Sainsbury’s has bought Nectar for £60m in a strategic drive to ensure it knows its customers “better than anyone else”.

The acquisition will see Sainsbury’s take over the UK business of Nectar-owner Aimia. That includes all assets, colleagues, systems and licences required for the full and independent operation of the Nectar loyalty programme in the UK.

“One of our strategic aims is to know our customers better than anyone else and obviously having ownership of the Nectar scheme allows us to do this and it’s a great opportunity,” a spokesperson for Sainsbury’s says.

There will be no change for customers as a result of the acquisition – and the organisational structure of the business will initially remain as it is. Nectar will also remain as a standalone scheme.

While there is a clear opportunity for Sainsbury’s in owning Nectar, it would seem the deal was in part led by Aimia’s desire to offload the programme.
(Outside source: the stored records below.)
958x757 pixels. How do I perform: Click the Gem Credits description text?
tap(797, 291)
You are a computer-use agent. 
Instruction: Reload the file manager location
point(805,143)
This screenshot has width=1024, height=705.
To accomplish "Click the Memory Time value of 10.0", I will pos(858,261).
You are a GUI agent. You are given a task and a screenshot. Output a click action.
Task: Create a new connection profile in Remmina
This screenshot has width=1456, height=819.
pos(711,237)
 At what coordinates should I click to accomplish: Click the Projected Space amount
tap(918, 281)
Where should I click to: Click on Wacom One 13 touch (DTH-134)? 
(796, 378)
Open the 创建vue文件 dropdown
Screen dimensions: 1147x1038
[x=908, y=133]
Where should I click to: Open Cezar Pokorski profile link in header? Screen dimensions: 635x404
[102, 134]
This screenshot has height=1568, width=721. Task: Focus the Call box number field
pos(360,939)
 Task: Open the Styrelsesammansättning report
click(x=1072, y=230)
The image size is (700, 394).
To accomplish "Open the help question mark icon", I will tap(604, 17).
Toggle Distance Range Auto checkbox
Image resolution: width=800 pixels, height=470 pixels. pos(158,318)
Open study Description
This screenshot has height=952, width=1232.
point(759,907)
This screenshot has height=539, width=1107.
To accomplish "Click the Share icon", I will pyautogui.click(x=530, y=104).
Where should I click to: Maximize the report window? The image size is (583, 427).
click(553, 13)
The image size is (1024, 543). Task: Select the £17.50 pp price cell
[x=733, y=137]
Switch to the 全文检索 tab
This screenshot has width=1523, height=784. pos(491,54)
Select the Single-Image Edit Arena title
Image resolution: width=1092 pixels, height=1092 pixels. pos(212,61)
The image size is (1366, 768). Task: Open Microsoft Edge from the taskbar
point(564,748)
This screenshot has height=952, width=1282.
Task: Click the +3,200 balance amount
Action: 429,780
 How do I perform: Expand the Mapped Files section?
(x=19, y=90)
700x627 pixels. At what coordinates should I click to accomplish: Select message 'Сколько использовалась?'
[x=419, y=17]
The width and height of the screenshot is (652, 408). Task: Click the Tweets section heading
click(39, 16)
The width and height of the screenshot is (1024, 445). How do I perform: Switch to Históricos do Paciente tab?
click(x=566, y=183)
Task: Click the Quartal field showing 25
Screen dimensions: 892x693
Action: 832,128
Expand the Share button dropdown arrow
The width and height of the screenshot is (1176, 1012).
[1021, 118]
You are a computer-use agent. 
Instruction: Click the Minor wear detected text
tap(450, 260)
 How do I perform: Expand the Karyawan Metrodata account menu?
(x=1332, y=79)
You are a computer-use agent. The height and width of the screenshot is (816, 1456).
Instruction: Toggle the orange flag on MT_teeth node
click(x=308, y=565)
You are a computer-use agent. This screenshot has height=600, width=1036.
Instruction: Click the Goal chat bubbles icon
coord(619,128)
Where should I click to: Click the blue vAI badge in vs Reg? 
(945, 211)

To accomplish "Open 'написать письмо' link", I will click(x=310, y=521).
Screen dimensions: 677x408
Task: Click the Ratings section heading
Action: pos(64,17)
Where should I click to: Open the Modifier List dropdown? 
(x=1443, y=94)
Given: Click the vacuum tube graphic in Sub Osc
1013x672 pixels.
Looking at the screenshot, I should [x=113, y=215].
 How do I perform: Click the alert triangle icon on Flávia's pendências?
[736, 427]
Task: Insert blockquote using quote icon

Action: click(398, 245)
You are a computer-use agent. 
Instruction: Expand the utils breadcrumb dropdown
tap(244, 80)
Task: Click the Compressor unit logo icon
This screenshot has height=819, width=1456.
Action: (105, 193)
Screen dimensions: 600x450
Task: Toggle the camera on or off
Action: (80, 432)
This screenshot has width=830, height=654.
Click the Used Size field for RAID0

Aimia’s group chief executive, David Johnston, says selling the Nectar business to Sainsbury’s – which was a founding partner of the Nectar coalition in 2002 – was the “optimal risk-adjusted outcome” for Aimia, and that it has worked to ensure a “seamless transition” for collectors and employees.

“The transaction allows for a sharper focus on Aeroplan, our largest and most profitable business, and simplifies our business all the while preserving a robust balance sheet for our ongoing business,” Johnston adds.